Problem details: Every line with the string "AquaBlu" must be copied from the entries below.

Input data:

============

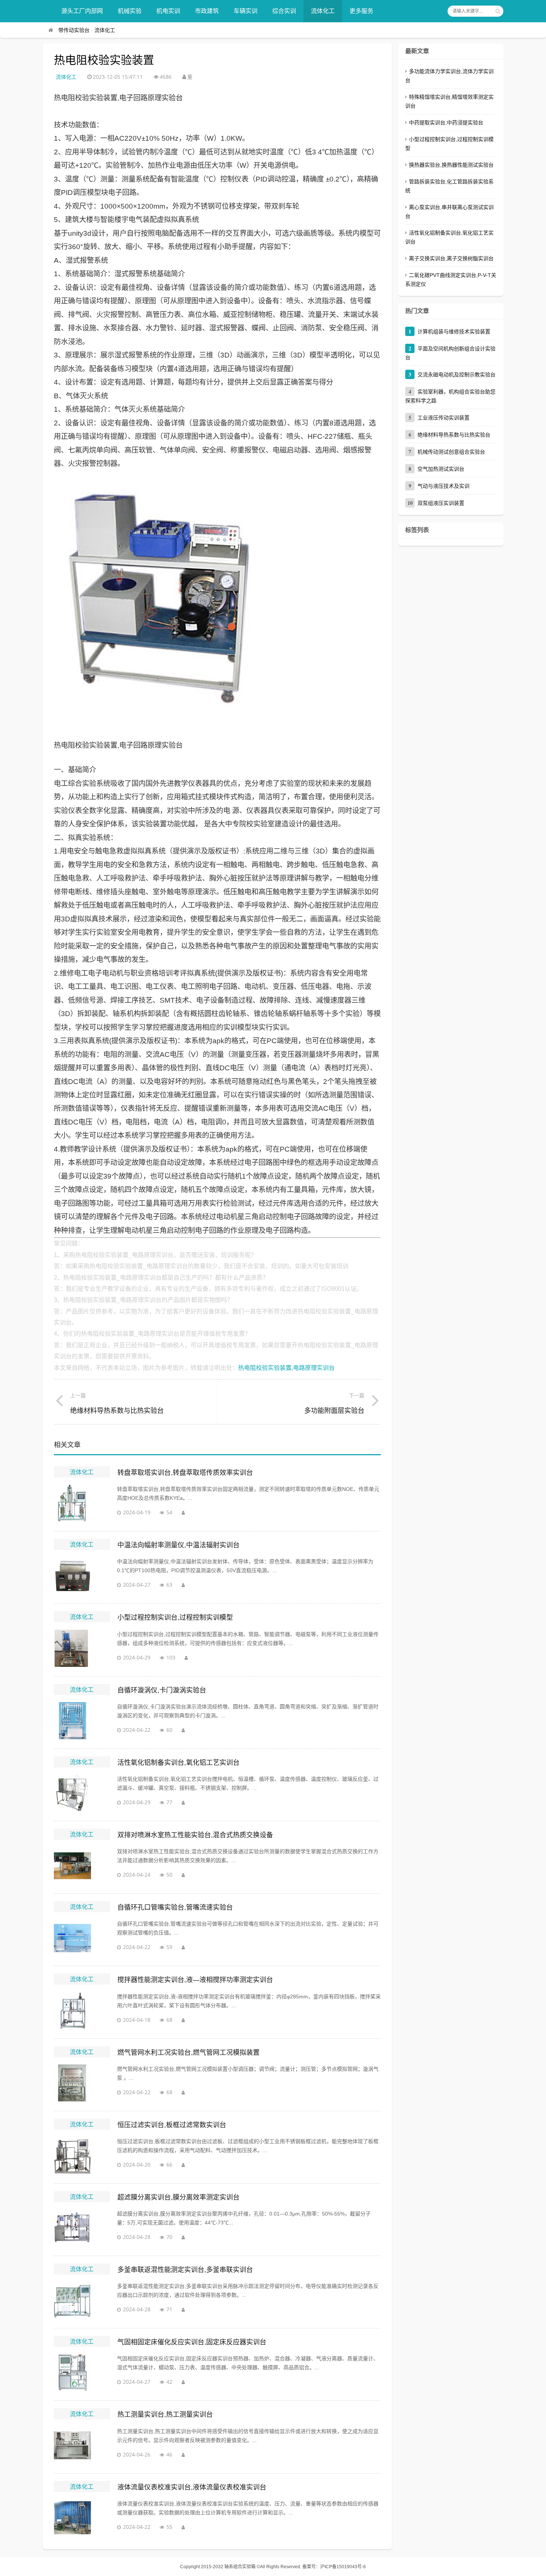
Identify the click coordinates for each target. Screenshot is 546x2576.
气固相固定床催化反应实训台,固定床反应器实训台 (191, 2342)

============

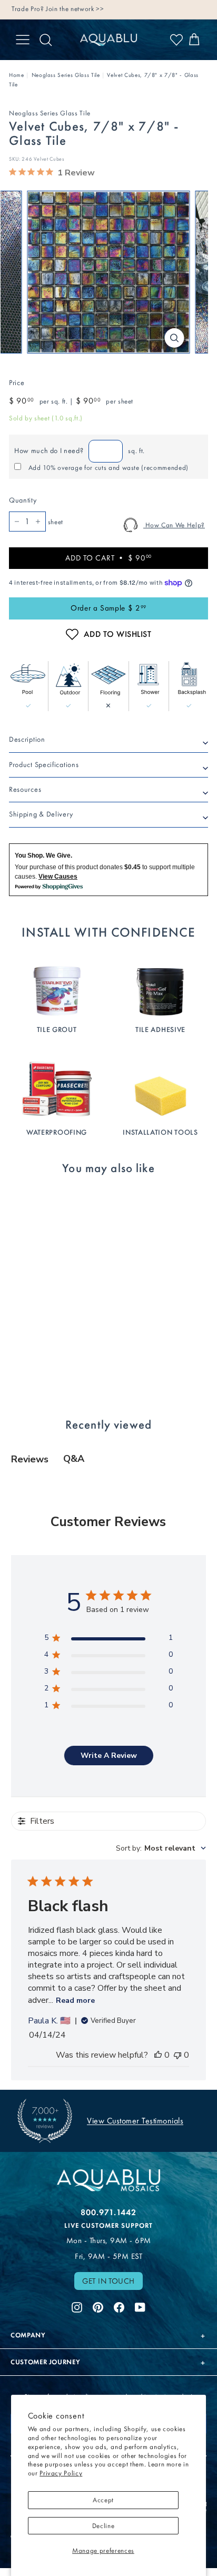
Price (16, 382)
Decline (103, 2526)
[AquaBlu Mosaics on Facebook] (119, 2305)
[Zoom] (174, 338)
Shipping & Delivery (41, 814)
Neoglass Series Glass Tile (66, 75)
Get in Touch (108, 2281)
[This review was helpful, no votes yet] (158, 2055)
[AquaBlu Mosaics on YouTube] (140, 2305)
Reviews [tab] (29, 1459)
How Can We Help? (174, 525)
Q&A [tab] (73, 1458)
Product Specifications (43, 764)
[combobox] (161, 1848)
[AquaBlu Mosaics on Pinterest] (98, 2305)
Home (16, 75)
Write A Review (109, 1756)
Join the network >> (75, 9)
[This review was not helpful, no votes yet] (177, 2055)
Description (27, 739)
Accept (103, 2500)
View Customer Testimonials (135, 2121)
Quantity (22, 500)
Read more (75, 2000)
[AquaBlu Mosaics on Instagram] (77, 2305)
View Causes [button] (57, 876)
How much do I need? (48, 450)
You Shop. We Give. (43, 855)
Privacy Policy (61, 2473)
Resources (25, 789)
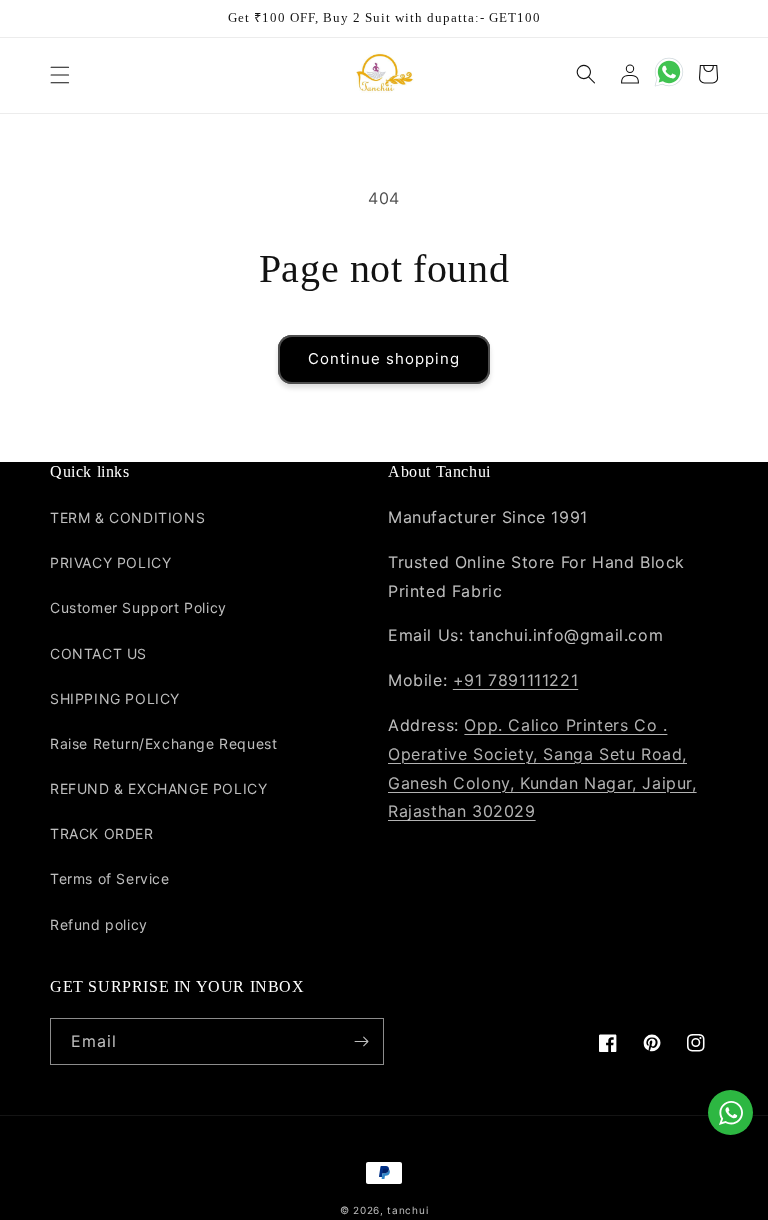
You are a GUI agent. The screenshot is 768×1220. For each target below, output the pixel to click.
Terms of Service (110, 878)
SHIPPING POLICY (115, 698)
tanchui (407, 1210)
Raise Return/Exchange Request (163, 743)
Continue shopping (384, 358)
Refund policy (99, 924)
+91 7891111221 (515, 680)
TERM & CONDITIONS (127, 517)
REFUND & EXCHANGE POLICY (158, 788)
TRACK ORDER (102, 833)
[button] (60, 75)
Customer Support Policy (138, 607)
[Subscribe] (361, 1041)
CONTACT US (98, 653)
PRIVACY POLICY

============

Output for this exercise:
[AquaBlu Mosaics on Facebook] (119, 2305)
[AquaBlu Mosaics on YouTube] (140, 2305)
[AquaBlu Mosaics on Pinterest] (98, 2305)
[AquaBlu Mosaics on Instagram] (77, 2305)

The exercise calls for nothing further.